Publication — IRIC

Discovery of Ibomycin, a Complex Macrolactone that Exerts Antifungal Activity by Impeding Endocytic Trafficking and Membrane Function.

Natural products are invaluable historic sources of drugs for infectious diseases; however, the discovery of novel antimicrobial chemical scaffolds has waned in recent years. Concurrently, there is a pressing need for improved therapeutics to treat fungal infections. We employed a co-culture screen to identify ibomycin, a large polyketide macrolactone that has preferential killing activity against Cryptococcus neoformans. Using chemical and genome methods, we determined the structure of ibomycin and identified the biosynthetic cluster responsible for its synthesis. Chemogenomic profiling coupled with cell biological assays link ibomycin bioactivity to membrane function. The preferential activity of ibomycin toward C. neoformans is due to the ability of the compound to selectively permeate its cell wall.
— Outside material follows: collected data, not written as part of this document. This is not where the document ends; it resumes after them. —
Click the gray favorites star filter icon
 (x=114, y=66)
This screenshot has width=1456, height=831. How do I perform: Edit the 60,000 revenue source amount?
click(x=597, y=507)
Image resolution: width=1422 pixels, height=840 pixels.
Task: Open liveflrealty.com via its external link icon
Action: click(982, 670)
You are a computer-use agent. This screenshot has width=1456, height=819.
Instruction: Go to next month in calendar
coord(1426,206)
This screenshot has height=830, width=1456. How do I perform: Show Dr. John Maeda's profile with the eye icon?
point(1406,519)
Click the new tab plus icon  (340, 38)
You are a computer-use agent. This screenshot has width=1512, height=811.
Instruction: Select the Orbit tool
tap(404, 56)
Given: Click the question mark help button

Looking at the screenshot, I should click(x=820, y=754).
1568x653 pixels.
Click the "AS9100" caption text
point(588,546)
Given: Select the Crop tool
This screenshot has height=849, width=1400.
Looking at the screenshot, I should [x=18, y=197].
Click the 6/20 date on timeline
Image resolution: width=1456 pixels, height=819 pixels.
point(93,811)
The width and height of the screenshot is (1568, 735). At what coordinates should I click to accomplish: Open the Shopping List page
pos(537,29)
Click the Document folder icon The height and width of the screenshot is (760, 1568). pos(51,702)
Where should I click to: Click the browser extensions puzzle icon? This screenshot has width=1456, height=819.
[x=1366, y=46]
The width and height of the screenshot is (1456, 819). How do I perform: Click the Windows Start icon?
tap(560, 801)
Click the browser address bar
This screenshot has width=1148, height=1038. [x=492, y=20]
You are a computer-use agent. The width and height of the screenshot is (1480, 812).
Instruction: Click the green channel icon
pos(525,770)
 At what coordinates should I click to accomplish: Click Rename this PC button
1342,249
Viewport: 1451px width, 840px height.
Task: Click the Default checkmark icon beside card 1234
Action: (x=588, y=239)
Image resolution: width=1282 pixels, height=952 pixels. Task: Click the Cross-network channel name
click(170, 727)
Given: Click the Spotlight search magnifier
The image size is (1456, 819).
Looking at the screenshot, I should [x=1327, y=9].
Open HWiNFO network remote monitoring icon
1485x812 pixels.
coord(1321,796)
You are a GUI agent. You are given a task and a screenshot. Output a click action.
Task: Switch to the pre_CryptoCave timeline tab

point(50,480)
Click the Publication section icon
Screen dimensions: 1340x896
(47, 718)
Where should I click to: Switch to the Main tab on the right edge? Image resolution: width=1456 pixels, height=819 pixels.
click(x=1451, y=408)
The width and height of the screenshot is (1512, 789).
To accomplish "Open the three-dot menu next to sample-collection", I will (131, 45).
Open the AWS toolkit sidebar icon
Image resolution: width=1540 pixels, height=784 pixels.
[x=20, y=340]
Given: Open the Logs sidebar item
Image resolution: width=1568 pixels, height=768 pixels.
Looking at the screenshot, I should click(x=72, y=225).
These results delineate a novel antifungal agent that is produced by one of the largest documented biosynthetic clusters to date and underscore the fact that there remains significant untapped chemical diversity of natural products with application in antimicrobial research.

Publication date
November 17, 2016
Principal Investigators
Robbins N, Spitzer M, Wang W, Waglechner N, Patel DJ, O'Brien JS, Ejim L, Ejim O, Tyers M, Wright GD
PubMed reference
Cell Chem Biol 2016;23(11):1383-1394
PubMed ID
27746129
Affiliation
Department of Biochemistry and Biomedical Sciences, Michael G. DeGroote Institute for Infectious Disease Research, McMaster University, Hamilton, ON L8N 3Z5, Canada.